Earlier this month, the UJA Women of the Federation of NY presented Phyllis Chesler with a lifetime achievement award, on which occasion Chesler gave a talk on the problem of what she called Faux-feminism. The respondent was Linda Scherzer, a former CNN news reporter stationed in the Middle East in the 1990s and currently the Director of Community Relations at the Jewish Federation of Greater MetroWest NJ. Together they fielded questions afterwards.

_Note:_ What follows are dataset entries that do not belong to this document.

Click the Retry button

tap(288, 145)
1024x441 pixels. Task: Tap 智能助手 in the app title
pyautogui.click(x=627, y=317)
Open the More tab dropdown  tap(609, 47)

The speech was vintage Phyllis Chesler: Incisive, fearless, and devastating to her “faux-feminists” for refusing to recognize the problems with Islam, thereby betraying their Muslim sisters who are the target of a crushing, veiled war from Muslim men, and compensating for their silence about Muslims with shrill denunciations of Israel for flaws, real and imagined:
A postmodern and postcolonial feminism which passionately condemns Christianity and Judaism as the greatest danger to women’s rights but dares not critique religiously supremacist Islam for this same reason; an intersectional “faux feminism” which condemns only Western imperialism and refuses to acknowledge the long history of Islamic imperialism, colonialism, slavery, anti-black racism, and religious and gender apartheid; a “faux feminism” which is far more concerned with the alleged occupation of a non-existent country, (“Palestine”), than it is with the occupation of women’s bodies, faces, minds, and genitalia world-wide—including those women who are being forcibly face-veiled, death-threatened, and honor killed in the disputed territories; a “faux feminism” which is heartlessly and irrationally anti-Zionist.
They have, Chesler insisted, betrayed both Jewish women and women of color, symbolized by their turning on one of the bravest embodiments of women’s self-empowerment, Ayaan Hirsi Ali, independent woman of color. (The largest group signing the petition protesting the Brandeis award was Women’s Studies).

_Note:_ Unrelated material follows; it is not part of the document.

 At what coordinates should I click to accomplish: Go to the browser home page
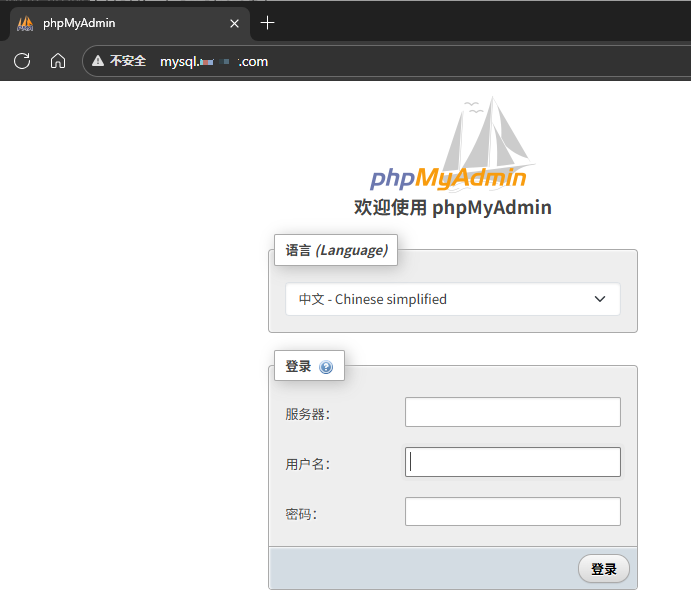pyautogui.click(x=58, y=61)
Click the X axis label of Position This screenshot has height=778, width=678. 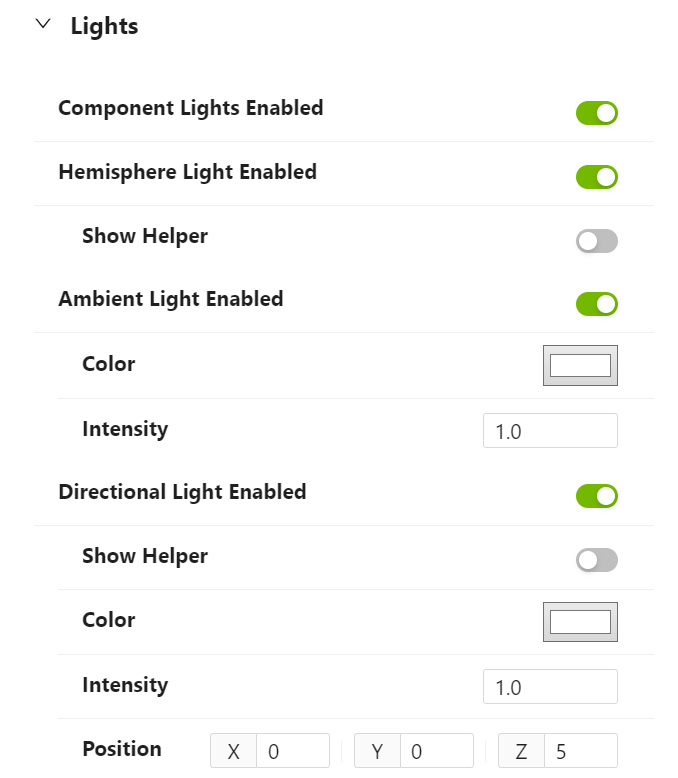[x=234, y=751]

Anyone who has followed Chesler’s 21st century writings has heard much of this before. The problem is, as she pointed out rather poignantly, very few have heard this, because, starting with her 2003 cri de Coeur about the “new anti-Semitism,” she has been exiled to an American Gulag, reviews of her books going from the front page of the NYT to the recycle bin of books not reviewed. Indeed, behind her laconic remarks lies a painful experience of being marginalized in the movement she had helped launch, cold-shouldered by her sister feminists for her unforgivably “right-wing” attitudes towards Israel. Long before Linda Sarsour came along, the formula was already in play: “You can’t be a feminist and a Zionist.”
Although Chesler had not mentioned Linda Sarsour in her formal address, the co-chair of the Women’s March of January 2017 came up almost immediately in Q&A. How could feminists, Jewish feminists, join ranks with a woman who didn’t hesitate to tell Zionists they could not be good feminists, and that, instead they must show solidarity with the deeply misogynist Palestinian leadership? More than one woman who took the mike talked about their children in college who shy away from defending Israel because, as one put it, “they want to have friends.”
As Chesler recounted her career of trying to draw attention to the dangers of renascent hostility to Jews on the left, I was filled with a deep admiration for her persistence. All the polite and some not-so-polite dismissals by people in positions of influence–Jewish leaders, Israeli officials–all the dismissals for being alarmist, or worse, paranoid, all the loss of friends and colleagues, and worse, the enemies, the dis-invitations, the exclusion from participating in the public debate… She had been fighting the same Sisyphean battle and paying the same psychological price, for thrice as long as I, a Johnny-Come-Lately of the aughts. And here she still was: Clear, morally grounded, sound-minded, not consumed with anger and resentment, still trying to communicate.
When the media pundits and social activists and feminists adopt a scapegoating discourse that Palestinian leaders use in order to blame Israel for the abuse they systematically inflict on their own people and especially their own women, where progressives comply with the demands of faux-moderate Muslims insisting that any criticism of Muslims for how they treat their women is Islamophobic hate-speech, a clear voice like Phyllis Chesler’s is hard to hear indeed.
These are not, however, times for comfort, for easy friendship, for joining popular social-justice peer groups. These are times that call for courage, for integrity, for braving the gulag of faux-progressive exile, for standing tall for real progressive values, no matter what the cost in faux-friends. If not now, when? Certainly, if young women and men want to make a difference in our world, want to contribute to a genuine tikkun olam, they could hardly do better than looking to Phyllis Chesler’s long, productive, passionate, and courageous career for inspiration.